Richard Driscoll, 73, of Monroe, N.Y., passed away Wednesday. The Vietnam veteran served FDNY for 32 years, retiring in 2002 from Engine 91 in East Harlem. He was honored for bravery five times during his career.
Driscoll responded to the World Trade Center on 9/11, and “worked tirelessly in the rescue and recovery efforts that followed,” FDNY said.
Driscoll was preceded in death by Kevin Nolan, 58, of Rye, N.Y., who joined FDNY in 1989 and retired in 2007. Nolan’s last assignment was Engine Company 79 in the Bronx; his death from 9/11-related illness was announced Tuesday.
“It is almost incomprehensible that after losing 343 members on September 11, we have now had 200 more FDNY members die due to World Trade Center illness,” said FDNY Commissioner Daniel Nigro. “These heroes gave their lives bravely fighting to rescue and recover others.

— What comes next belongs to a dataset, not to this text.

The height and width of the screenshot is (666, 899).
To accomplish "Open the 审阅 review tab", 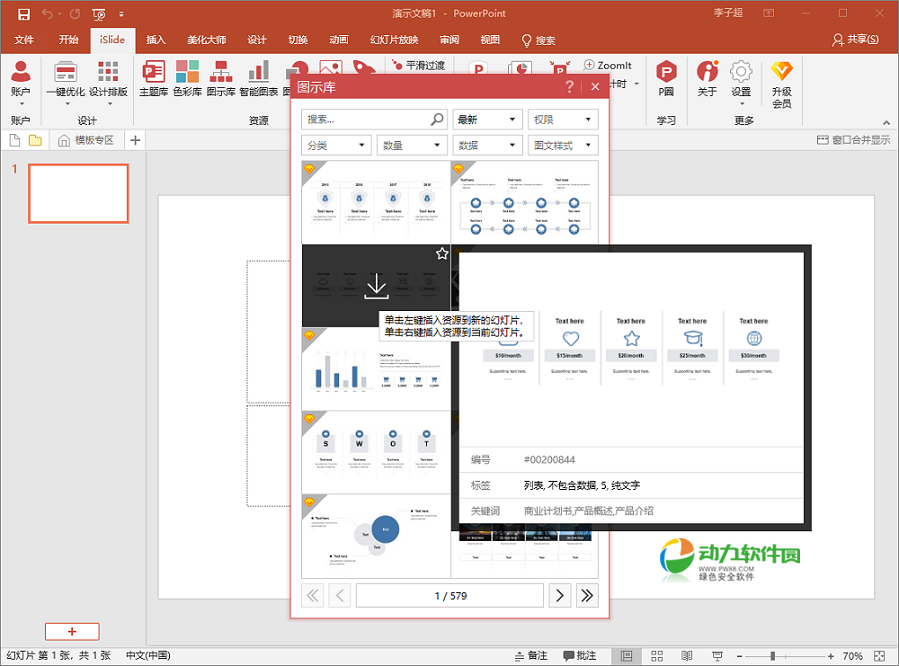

We will never forget them.”
NYC Mayor Bill de Blasio tweeted, “Rest in peace, firefighters Richard Driscoll and Kevin Nolan. 200 members of the FDNY have now succumbed to WTC-related illness. They didn’t hesitate to run into danger. They stayed until the work was done. The Senate MUST fully fund the 9/11 Victim Compensation Fund.”
The House of Representatives voted 402-12 last week to pass the Never Forget the Heroes: James Zadroga, Ray Pfeifer, and Luis Alvarez Permanent Authorization of the September 11th Victim Compensation Fund Act, sending it to the upper chamber. The bill extends the fund, which is set to expire next year, through 2090.
Sen. Rand Paul (R-Ky.) blocked an attempt Wednesday by Senate Democrats today to move forward the reauthorization, arguing that the deficit is too large and the program needs to be paid for. Sen. Mike Lee (R-Utah) placed a procedural hold on the bill, preventing it from coming to the floor for a vote; he struck a deal with leaders Thursday to allow a vote on his amendment that would only fund it for the next 10 years.
“The men and women who responded to the horrific events of September 11, 2001, are among the great heroes of American history,” Lee said in a statement. “Since 2011, the 9/11 Victims Fund has always had finite authorizations, and by all accounts it has an excellent record avoiding waste and abuse. These two things are not coincidental. They go together.”
Former Daily Show host Jon Stewart, who is a fierce advocate for 9/11 first responders, called the senators holding up the bill “absolutely outrageous” and said the pair “lack humanity.”
“At some point, we have to stand up for the people who have always stood up for us, and at this moment in time maybe cannot stand up for themselves due to their illnesses and their injuries,” Stewart told Fox News on Wednesday. “And what Rand Paul did today on the floor of the Senate was outrageous.”
Paul fired back at Stewart on Fox Thursday, calling Stewart’s 9/11 activism “all about ‘me-me-me Jon Stewart, look at me, I’m on TV.’”
“I know Jon Stewart, and Jon Stewart is sometimes funny and sometimes informed,” Paul said. “In this case, he’s neither funny nor informed.”
9/11 first responder and activist John Feal told CNN on Thursday, “We’re not begging. We’re demanding. We don’t beg for anything anymore.”
“They work for us,” he added of the senators. “They should be begging for forgiveness for being a–holes for the past 15 years.”